Task data:
────────────────────────────────────────
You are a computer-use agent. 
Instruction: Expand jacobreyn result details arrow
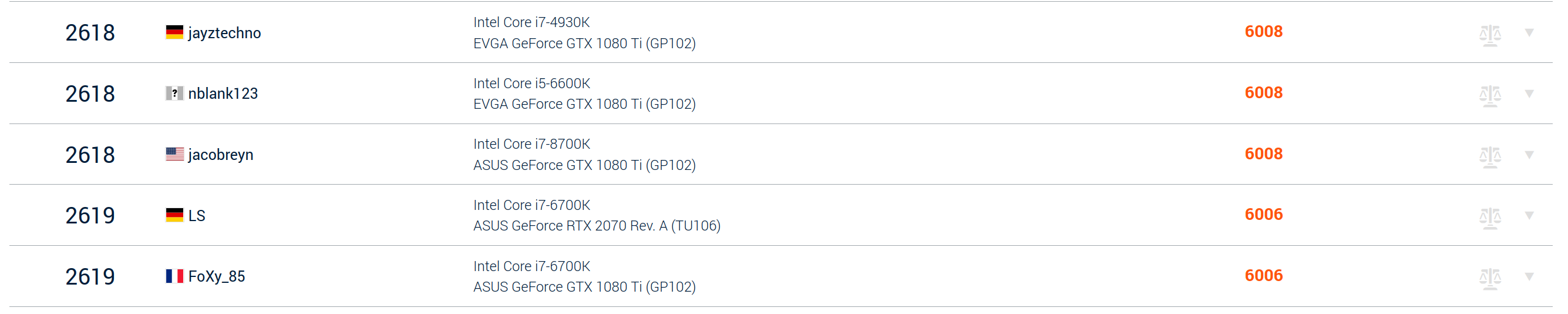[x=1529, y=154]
────────────────────────────────────────
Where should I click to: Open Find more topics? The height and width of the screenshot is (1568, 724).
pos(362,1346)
────────────────────────────────────────
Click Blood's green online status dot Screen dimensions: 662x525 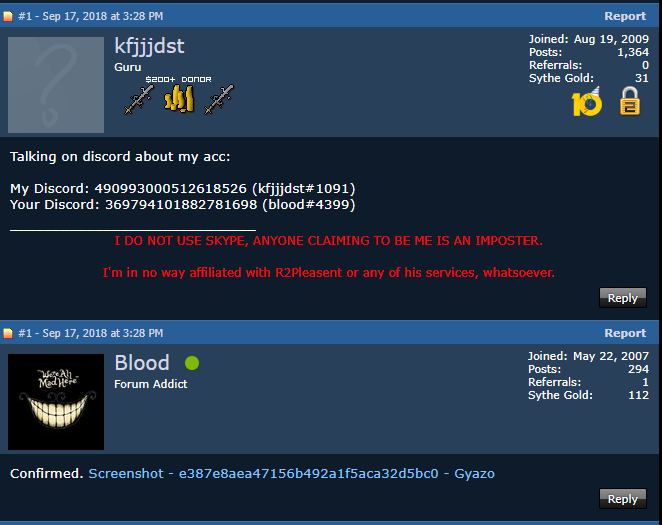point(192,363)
────────────────────────────────────────
Short task: Rewrite the rows from the line with "You are a computer-use agent." through the line with "[x=1529, y=154]", changing "Expand" to "Open" and keeping everything else the same. Leave out the pictures.

Solution to this task:
You are a computer-use agent. 
Instruction: Open jacobreyn result details arrow
[x=1529, y=154]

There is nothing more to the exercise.